With these articles commemorating the sinking of 'Titanic', in April 1912, 'The Irish Times' begins its decade-long Century project, marking a series of major centenaries, writes PATRICK SMYTH
Whoever wishes to foresee the future must consult the past; for human events ever resemble those of preceding times. This arises from the fact that they are produced by men who ever have been, and ever shall be, animated by the same passions, and thus they necessarily have the same results.
Niccolò Machiavelli
LOOKING BACK ON the decade of 1912 to 1922, a period that decisively shaped our island, we commemorate our history to remember and honour those we see as giants and the countless ordinary mortals, many of them our relations, who brought us to where we are, to steer a course for the future and, importantly, to learn from our mistakes.
But we also live our history again and again, sometimes, with luck, to better effect. “The past is never dead,” William Faulkner wrote. “It’s not even past.”
And the delicacy with which politicians in Northern Ireland are treading around the commemoration process, exploring it with the new “peace-speak” language of inclusiveness, is eloquent testimony to its living force today, its potential for continuing mischief.
As my colleague Stephen Collins put it here recently, improbably quoting from Lenin, “There are decades where nothing happens; and there are weeks where decades happen.”
And decades where centuries are compressed. The 11 years from 1912 to 1922, bookended by the introduction, 100 years ago next Wednesday, of the Third Home Rule Bill and by the start of civil war, in the shelling of the Four Courts in Dublin, was just such a decade.
Not one event but a series of events that shaped each other in turn, in which each assumes its real importance only in relation to others, a process of unfolding and interwoven revolution and counter-revolution. To remember the decade we must recall that process in its entirety and not just episodically.
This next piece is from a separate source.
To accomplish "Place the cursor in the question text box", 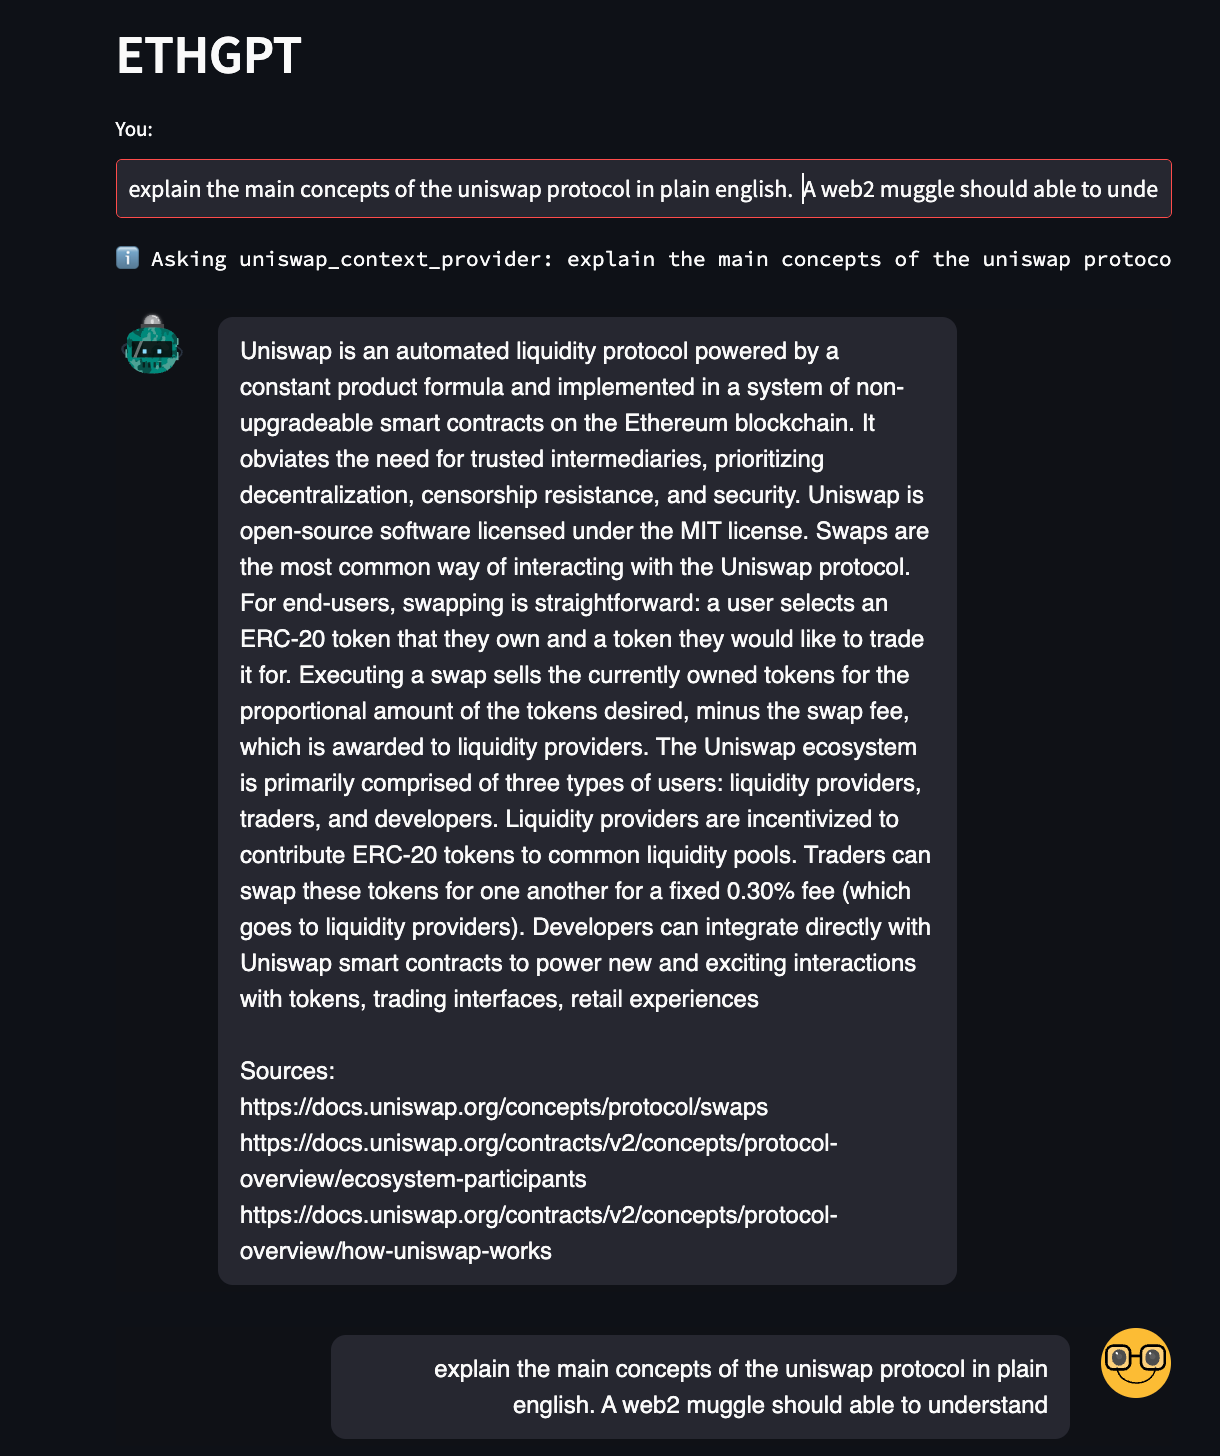I will pos(643,189).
We should not remember it, as people have done in the past, in terms only of what many wish to see as its apogee, or uniquely special moment, the Rising.
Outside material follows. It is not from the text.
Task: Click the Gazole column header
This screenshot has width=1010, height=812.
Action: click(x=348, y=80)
The Irish Times is today marking the launch of its own commemoration coverage, our Century project, with a number of articles on the sinking of Titanic, itself an extraordinary metaphor, as Fintan O’Toole observes in this supplement, for the turbulent events that would come, the shaking of old certainties and, with them, the old order.
Later this month, to complement our coverage of the many events being held up and down the country to remember these times, we publish a supplement on the Home Rule Bill and the Ulster resistance, and will follow it this autumn with one on the women’s suffrage struggle.
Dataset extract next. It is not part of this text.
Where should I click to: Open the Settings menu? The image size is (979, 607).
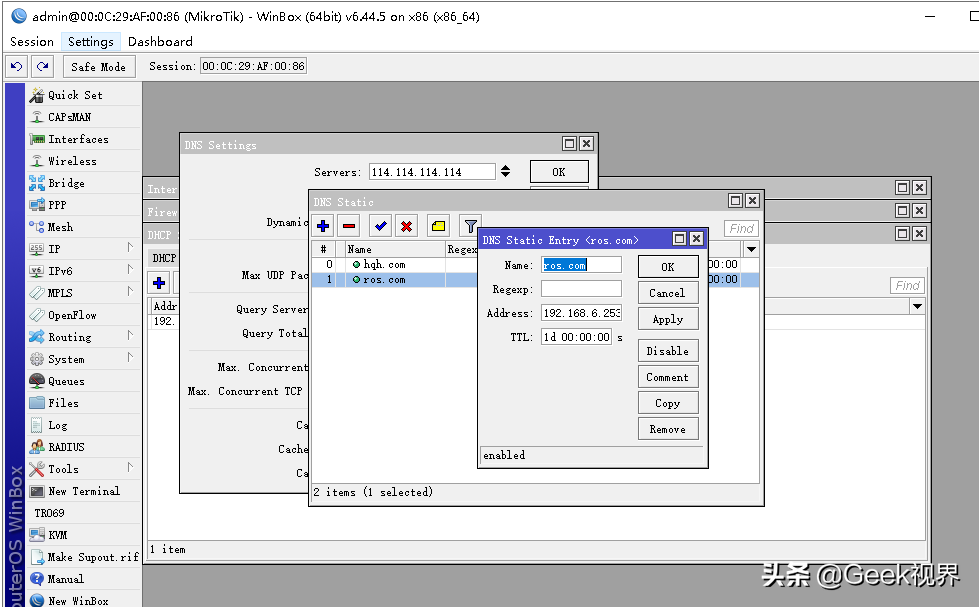91,42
Between now and then, features will recall the founding of the Labour Party in Clonmel in June 1912 and the signing of the Covenant in Ulster in September, and examine the extraordinary new mine of information that the digitised military pension files reveal. Next year sees the commemoration of the Dublin Lockout, then it’s the first World War and on through 1916 to Partition, the War of Independence and the foundation of states north and south.